____ Provided information

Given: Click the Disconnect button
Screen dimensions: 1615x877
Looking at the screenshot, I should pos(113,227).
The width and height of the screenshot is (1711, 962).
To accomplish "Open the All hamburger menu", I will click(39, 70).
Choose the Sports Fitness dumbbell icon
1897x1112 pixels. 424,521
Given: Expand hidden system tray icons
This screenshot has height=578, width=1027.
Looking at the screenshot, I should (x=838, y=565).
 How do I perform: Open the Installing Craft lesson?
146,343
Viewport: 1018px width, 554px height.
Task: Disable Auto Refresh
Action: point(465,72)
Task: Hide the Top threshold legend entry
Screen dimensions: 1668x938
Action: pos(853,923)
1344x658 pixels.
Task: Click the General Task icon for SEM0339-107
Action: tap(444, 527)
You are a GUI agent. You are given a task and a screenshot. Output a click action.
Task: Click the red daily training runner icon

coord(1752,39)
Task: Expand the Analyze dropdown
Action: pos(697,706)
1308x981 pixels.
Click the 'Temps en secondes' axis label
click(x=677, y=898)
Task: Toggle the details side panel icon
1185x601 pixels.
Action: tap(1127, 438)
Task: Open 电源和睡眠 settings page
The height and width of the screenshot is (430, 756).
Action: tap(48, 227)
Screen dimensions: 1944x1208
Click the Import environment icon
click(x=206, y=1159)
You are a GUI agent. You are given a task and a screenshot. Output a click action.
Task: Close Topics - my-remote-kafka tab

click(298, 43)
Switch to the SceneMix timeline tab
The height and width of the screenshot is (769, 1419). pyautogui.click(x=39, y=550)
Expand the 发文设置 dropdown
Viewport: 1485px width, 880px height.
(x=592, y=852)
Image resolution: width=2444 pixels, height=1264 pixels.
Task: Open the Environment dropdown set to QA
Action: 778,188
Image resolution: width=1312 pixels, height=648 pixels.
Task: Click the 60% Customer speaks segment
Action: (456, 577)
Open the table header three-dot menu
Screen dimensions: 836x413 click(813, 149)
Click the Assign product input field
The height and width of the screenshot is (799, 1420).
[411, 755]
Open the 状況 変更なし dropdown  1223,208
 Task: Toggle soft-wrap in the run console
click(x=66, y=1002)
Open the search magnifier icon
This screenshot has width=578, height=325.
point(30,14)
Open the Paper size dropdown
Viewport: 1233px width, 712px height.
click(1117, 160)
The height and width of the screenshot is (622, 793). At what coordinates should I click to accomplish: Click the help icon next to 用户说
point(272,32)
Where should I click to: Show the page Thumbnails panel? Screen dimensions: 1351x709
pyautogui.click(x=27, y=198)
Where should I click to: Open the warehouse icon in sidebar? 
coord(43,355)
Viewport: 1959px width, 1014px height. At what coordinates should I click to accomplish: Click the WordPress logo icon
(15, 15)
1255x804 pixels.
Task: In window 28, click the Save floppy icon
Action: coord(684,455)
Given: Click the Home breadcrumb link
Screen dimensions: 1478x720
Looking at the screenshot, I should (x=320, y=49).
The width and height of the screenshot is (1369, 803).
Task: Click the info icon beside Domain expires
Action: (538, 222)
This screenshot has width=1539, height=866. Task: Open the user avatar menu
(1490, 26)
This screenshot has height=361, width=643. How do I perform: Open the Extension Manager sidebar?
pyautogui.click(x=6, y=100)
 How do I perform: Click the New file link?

________

Required action
If a line in the material contains "link", show it.

Response to this task
Given: Click the Home breadcrumb link
 How do I perform: Click the New file link?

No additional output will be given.